Akamai Board of Directors Dan Hesse

Former President and CEO of Sprint Corporation

Daniel R. Hesse joined Akamai as a director in August 2016. As a veteran telecommunications and internet executive, Hesse served as President and CEO of Sprint Corporation from December 2007 to August 2014.

Previously, Hesse served as Chairman and CEO of Embarq Corporation, a $6 billion telecommunications services company, and he was Chairman, President, and CEO of Terabeam Corporation, a wireless telecommunications technology company. Hesse spent over two decades at AT&T, having led AT&T’s Online Services Group and the launch of the company’s first internet service, WorldNet, and served as President and CEO of AT&T Wireless Services, the United States’ largest wireless carrier at the time.

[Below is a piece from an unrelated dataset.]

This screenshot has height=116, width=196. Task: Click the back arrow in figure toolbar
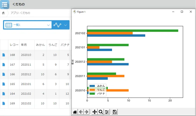[81, 112]
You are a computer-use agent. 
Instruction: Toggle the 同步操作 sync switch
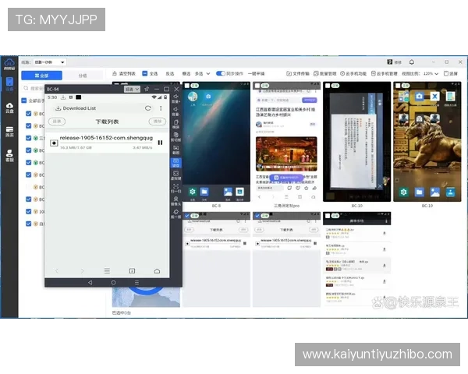pos(220,73)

In addition to receiving Corporate Responsibility magazine’s Lifetime Achievement Award, Hesse has been named “Most Influential Person in Mobile Technology” by LAPTOP magazine, Wireless Industry “Person of the Year” by RCR magazine, “Executive of the Year” by Wireless Business and Technology magazine, “CEO of the Year” by the National Eagle Leadership Institute, one of the five “Best Turnaround CEOs of All Time” by Fierce Wireless, one of “10 Inspirational Leaders who Turned Around Their Companies” by Entrepreneur magazine, and he has twice received Wireless Week magazine’s Leadership Award. Glassdoor regularly named Hesse one of America’s highest rated CEOs by employees. For Hesse’s last two full calendar years as CEO, Sprint’s Total Shareholder Return (assuming reinvested dividends) ranked #1 among all S&P 500 companies.

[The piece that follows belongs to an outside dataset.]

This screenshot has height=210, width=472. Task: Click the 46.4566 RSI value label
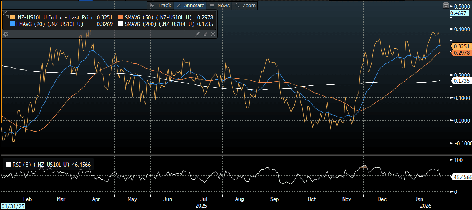461,178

Hesse serves on the National Board of Governors of the Boys & Girls Clubs of America and on the boards of The PNC Financial Services Group and JUST Capital. He has been awarded a CERT Certificate in Cybersecurity Oversight from the Software Engineering Institute at Carnegie Mellon University.

He received a Bachelor of Arts from Notre Dame, a Master of Business Administration from Cornell, and a Master of Science from Massachusetts Institute of Technology, where he was awarded the Brooks Thesis Prize.